A sailing magazine that I picked up in Australia started me thinking about this whole question of the role of aggression and boldness in racing. There was an article in the mag about Ben Ainslie, surely one of the accomplished sailboat racers of his generation... and likely by the time he has finished (he's only 31) to rank as one of the greatest racers of all time.
The essence of the article was that Ben is so good because he is not afraid to be aggressive in tight situations. If the pin end of the start line is favored he will fight to win the pin. If approaching the windward mark close to the port tack layline he will not hesitate to tack under and close to starboard tackers to squeeze between them and the buoy. If the left side of the run is favored he will immediately gybe on to port after rounding the windward mark even in heavy traffic.
Hmmm. I don't do those things. In fact most of the books I have read about sailing preach the exact opposite. Be conservative. Don't take big risks for small gains. Play the odds. If you like the left end of the start line, avoid the crowd at the pin and find a gap a bit further up the line. Don't jam your bow into a potential pile-up at the windward mark; instead duck a couple of starboard tackers and round in clear air above the mayhem of boats trying to luff around the buoy. Stay out of trouble. Sail clean.
I started wondering. What came first the chicken or the egg? Is Ben great because he goes for these risky, bold, aggressive moves? Or is he only able to pull off these moves because he has nerves of steel, superb boat-handling, razor-sharp reflexes, an uncanny ability to foresee developing multi-boat interactions... etc. etc.
More to the point, if an averagely talented mid-fleet sailor suddenly started to sail like Ben would their race results improve? Or would they be spending every evening of every regatta in the protest room? Speaking for myself, I suspect that if I changed my style tomorrow to always go for these daring maneuvers... win the pin in a tough fleet, approach a crowded windward mark on port tack and tack inside all the starboard tack boats... nine times out of ten I would screw up and end up doing 720's.
On the other hand, the top sailors do have the ability to succeed in these aggressive tactics. So how do the rest of us become more like them? Do we just do it? Start going for it every time, recognizing that we will make lots of mistakes (and maybe lots of enemies) at first, but over time we will develop the skills to be more successful? Or do we ease into it slowly by being bold when racing in small fleets in which we feel our abilities are as good or better than the opposition; and continue to sail a conservative game when playing against the big boys?
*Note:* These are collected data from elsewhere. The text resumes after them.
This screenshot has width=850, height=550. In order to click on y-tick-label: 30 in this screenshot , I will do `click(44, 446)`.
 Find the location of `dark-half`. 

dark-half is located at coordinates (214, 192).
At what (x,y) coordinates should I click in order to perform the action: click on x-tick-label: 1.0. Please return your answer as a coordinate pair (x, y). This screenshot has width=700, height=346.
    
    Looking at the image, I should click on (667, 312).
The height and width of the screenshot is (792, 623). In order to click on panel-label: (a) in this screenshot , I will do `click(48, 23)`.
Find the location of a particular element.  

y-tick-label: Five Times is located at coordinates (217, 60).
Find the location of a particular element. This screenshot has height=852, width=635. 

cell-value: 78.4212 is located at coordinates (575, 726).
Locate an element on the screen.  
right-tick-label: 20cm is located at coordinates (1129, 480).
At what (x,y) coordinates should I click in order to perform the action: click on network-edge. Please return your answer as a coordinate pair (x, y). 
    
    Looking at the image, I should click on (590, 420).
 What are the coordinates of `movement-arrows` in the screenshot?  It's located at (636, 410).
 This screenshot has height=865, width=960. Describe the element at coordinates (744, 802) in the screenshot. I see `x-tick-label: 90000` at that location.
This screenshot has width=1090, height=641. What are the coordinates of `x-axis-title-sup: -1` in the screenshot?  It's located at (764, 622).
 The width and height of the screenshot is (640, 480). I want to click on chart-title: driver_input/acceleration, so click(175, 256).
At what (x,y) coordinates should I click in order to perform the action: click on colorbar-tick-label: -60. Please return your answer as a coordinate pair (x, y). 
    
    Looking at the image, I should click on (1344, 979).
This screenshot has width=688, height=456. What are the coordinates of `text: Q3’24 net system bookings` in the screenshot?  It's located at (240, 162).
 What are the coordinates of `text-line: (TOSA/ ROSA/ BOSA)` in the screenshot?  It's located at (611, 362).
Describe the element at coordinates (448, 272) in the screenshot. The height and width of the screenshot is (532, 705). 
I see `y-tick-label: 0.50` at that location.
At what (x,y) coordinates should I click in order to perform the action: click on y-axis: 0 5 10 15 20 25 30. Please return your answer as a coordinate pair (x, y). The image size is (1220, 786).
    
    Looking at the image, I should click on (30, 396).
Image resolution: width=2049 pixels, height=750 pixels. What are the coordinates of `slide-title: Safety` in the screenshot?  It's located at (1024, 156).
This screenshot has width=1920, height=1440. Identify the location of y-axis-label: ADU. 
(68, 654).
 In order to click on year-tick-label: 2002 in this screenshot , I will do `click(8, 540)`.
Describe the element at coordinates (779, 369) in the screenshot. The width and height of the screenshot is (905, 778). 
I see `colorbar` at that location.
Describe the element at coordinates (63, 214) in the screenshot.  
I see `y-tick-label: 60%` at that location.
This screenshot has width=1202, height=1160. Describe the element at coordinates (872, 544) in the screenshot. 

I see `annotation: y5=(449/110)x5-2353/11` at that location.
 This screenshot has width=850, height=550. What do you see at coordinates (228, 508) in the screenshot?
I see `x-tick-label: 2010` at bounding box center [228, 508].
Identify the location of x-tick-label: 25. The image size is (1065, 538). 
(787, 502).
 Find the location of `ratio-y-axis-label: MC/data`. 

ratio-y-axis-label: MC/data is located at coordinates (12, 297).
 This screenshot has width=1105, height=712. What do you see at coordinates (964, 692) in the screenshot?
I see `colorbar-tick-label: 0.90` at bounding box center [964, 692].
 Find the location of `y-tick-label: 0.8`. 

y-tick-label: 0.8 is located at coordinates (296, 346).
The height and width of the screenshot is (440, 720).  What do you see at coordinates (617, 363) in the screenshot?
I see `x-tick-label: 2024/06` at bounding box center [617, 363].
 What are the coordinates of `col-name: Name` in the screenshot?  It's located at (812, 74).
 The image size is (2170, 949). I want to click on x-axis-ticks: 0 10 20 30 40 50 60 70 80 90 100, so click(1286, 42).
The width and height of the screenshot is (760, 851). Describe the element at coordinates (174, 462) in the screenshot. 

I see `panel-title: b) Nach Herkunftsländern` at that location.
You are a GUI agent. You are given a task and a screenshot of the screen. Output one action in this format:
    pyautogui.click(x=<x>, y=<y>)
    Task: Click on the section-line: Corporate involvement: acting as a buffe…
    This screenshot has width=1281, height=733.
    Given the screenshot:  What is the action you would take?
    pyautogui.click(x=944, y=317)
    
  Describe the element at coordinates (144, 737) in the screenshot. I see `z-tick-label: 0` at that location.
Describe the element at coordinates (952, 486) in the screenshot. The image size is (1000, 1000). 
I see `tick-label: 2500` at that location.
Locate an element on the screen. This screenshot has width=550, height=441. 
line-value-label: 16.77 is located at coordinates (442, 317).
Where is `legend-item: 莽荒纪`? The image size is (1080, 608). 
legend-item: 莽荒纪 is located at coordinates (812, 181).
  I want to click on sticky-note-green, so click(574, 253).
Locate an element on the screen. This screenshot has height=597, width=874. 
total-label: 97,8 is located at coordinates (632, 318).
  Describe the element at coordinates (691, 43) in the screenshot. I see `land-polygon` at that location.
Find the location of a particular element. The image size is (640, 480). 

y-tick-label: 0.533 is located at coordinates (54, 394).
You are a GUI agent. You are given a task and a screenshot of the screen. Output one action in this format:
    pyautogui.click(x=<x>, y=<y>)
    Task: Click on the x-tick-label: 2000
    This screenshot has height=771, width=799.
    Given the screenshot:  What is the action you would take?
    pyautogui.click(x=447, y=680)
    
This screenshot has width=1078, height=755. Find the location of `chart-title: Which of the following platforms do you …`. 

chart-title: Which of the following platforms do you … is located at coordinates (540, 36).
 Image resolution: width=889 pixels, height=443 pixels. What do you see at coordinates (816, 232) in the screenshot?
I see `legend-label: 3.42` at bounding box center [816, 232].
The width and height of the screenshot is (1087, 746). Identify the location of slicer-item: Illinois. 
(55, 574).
Just as an experiment I've been practicing the aggressive approach recently in SAILX (the tactical simulator formerly known as Tacticat). I'm not sure how true a simulation of real life it is in this respect but I'm coming to believe that trying to win the pin or tacking into the inside of a pack of starboard boats at the windward mark are not as high risk moves as I once thought. Even if you end up doing a 360 I figure you usually come out ahead of where you would have been by playing a more conservative game. (Did someone say Rule 31.2? Ah yes indeed. "If a boat has gained a significant advantage in the race or series by touching the mark she shall retire".)
So what do you think? How do you weigh up when to be daring and when to play it safe? How can a mid-fleet sailor develop a more aggressive style? What comes first... the mental attitude to be bold and daring, or the boat-handling skills to execute bold and daring moves? Chicken or egg?